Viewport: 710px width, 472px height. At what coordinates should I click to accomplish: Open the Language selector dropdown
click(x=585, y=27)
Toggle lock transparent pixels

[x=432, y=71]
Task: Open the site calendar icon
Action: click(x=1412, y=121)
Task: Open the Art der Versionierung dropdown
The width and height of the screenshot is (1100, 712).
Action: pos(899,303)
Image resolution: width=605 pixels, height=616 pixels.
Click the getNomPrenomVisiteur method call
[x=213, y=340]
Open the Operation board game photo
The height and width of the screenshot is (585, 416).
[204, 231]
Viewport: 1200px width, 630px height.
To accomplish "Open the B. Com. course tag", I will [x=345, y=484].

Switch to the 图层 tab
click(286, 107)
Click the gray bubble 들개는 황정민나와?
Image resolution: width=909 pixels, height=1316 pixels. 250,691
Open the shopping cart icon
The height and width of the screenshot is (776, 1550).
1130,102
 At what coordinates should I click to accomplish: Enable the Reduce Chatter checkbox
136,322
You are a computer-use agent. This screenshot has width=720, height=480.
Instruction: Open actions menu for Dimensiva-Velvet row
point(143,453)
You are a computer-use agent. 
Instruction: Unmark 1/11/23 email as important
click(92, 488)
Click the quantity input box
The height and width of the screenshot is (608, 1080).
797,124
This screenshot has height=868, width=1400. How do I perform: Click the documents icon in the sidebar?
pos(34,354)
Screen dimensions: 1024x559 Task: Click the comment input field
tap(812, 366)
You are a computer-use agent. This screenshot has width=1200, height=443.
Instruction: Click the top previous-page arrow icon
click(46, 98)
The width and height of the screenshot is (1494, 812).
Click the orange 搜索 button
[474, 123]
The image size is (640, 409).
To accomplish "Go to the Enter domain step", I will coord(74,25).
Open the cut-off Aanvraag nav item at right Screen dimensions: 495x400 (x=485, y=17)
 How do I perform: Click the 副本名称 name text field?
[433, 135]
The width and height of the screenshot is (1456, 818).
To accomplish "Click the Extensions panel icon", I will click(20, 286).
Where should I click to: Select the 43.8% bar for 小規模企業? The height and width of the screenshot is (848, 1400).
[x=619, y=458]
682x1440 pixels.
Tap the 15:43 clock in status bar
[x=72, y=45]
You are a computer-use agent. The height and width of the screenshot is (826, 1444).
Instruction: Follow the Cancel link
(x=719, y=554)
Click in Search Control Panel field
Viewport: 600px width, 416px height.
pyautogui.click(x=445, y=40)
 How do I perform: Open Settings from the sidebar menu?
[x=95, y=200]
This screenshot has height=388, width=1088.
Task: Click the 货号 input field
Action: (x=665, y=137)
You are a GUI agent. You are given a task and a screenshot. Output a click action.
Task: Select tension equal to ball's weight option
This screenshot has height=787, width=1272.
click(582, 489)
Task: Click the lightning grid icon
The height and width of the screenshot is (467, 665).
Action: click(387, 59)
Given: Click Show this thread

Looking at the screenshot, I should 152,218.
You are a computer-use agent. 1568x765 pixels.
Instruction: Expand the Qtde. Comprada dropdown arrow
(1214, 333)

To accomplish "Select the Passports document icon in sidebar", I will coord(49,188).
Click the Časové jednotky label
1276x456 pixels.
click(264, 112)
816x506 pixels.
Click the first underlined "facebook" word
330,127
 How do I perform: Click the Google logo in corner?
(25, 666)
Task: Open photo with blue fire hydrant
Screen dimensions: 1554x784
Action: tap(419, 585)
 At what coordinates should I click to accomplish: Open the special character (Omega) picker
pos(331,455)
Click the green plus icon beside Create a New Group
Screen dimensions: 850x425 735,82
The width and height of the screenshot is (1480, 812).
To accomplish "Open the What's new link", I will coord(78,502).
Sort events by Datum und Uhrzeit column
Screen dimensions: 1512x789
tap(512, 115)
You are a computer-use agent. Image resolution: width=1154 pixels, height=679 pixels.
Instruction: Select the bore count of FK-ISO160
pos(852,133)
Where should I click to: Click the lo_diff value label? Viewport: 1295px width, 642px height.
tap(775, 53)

══════════

**Problem to solve:**
Only the number is wanted here. Please work out how many lines of the records contain "computer".

**Task response:**
6